Texto em estudo ▸
Passadas as emoções das eleições do próximo domingo, contadas as vitórias e as derrotas, iniciaremos dezembro com sua aura das anunciadas celebrações do Natal e do Ano Novo. Agora, ainda sobre as garras da ominosa pandemia, certamente menos faustosas e mais compungidas. As vacinas que se anunciam merecerão todas as nossas orações no Natal, bem como os nossos risos e oferendas no Réveillon. Há décadas, nunca foi tão oracular a esperança!
Mesmo assim, ainda que sob preces e promessas entre colunas eclesiásticas, africanas roupas brancas, gregos saltos sobre as ondas do mar e mandigas de toda sorte sabemos que iniciaremos o ano de 2021 diante de exuberantes desafios econômicos e sanitários. A vitória de Biden nos Estados Unidos sinaliza um novo diálogo multilateral no mundo, até então solapado por Trump com o apoio militante e simbólico de Bolsonaro no Brasil e de outros governantes menores mundo afora. A reunião do G-20 no último sábado – virtual, mas nem por isso menos importante – de certo modo decretou o fim da era Trump no concerto entre as Nações. A cooperação e o encontro dos interesses comuns nas relações internacionais empunharão a batuta diplomática, em lugar do crescente e assustador nacionalismo vulgar.
Enviesado e historicamente atrasado, o Brasil vai tentar e propugnar pelas trevas. No plano político, Bolsonaro e suas crias se debatem e continuarão se digladiando contra os valores mais elementares da dignidade humana. Na economia, Paulo Guedes, com seu estilo de camelô de elixires, marchara perquirindo o desmonte do Estado brasileiro tungando os servidores públicos e implodindo a saúde e a educação públicas. Tudo em nome das transferências bilionárias para o sistema financeiro.

(Dados de localização por coordenadas de pixel)
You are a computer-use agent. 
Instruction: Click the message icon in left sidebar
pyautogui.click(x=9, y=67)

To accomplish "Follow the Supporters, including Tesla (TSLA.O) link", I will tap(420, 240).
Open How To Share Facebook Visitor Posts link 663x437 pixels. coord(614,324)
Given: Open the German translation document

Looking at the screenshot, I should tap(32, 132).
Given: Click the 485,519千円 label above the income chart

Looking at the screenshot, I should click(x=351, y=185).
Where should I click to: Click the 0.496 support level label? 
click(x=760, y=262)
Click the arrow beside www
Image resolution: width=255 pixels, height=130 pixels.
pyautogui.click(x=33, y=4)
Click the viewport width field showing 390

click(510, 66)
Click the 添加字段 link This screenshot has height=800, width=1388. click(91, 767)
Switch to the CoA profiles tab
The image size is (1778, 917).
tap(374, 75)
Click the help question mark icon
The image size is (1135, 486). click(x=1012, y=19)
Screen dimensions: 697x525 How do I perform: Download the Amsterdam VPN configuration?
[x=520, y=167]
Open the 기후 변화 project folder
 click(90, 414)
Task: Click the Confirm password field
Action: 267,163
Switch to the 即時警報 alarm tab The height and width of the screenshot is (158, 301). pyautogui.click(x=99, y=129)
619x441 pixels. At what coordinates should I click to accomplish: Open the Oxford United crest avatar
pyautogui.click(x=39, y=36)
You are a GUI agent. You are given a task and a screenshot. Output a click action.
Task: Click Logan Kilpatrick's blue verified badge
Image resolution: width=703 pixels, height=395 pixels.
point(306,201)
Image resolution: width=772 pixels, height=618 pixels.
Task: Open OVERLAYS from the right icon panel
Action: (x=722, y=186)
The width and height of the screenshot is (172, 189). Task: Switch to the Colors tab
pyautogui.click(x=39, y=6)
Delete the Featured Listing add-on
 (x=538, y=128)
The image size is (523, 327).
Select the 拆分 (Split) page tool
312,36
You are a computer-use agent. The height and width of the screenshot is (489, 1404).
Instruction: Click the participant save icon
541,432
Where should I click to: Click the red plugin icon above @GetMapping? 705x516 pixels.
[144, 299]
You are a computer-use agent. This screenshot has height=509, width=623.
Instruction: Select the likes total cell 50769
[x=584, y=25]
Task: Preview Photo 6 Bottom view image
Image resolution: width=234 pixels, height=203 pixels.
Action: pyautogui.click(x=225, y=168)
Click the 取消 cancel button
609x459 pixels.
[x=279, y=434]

Instruções ▸
(a) Extraia, sem alterações, o trecho do texto sobre a virada de 2020 para 2021 que se inicia nas palavras contendo "Enviesado e historicamente" e se encerra em "o sistema financeiro.".
(b) Prossiga o texto sobre a virada de 2020 para 2021 a partir do ponto em que ele termina.
A listagem não tem relação com este exercício.

Respostas dos exercícios ▸
(a)
Enviesado e historicamente atrasado, o Brasil vai tentar e propugnar pelas trevas. No plano político, Bolsonaro e suas crias se debatem e continuarão se digladiando contra os valores mais elementares da dignidade humana. Na economia, Paulo Guedes, com seu estilo de camelô de elixires, marchara perquirindo o desmonte do Estado brasileiro tungando os servidores públicos e implodindo a saúde e a educação públicas. Tudo em nome das transferências bilionárias para o sistema financeiro.

(b)
Empurrados para uma inútil e falsa discussão indentitária confrontando um suposto dilema moralista-pentecostal, abdicamos de refletir e mobilizarmo-nos em torno de temas de fato relevantes para os brasileiros como cidadania, meio-ambiente, a nova economia, qualidade e mobilidade urbana, saúde, pesquisa e educação. Alheia e de costas para a Nação, nossas instituições metamorfosearam-se em sucias de interesses inconfessos. Pontualmente, o STF contém algum dos descalabros cotidianos que pululam no Palácio do Planalto e que saltam, como um vírus, para as ruas contra os interesses dos brasileiros. A refrega sobre as vacinas, sua aquisição e distribuição é o desencontro mais recente e notório.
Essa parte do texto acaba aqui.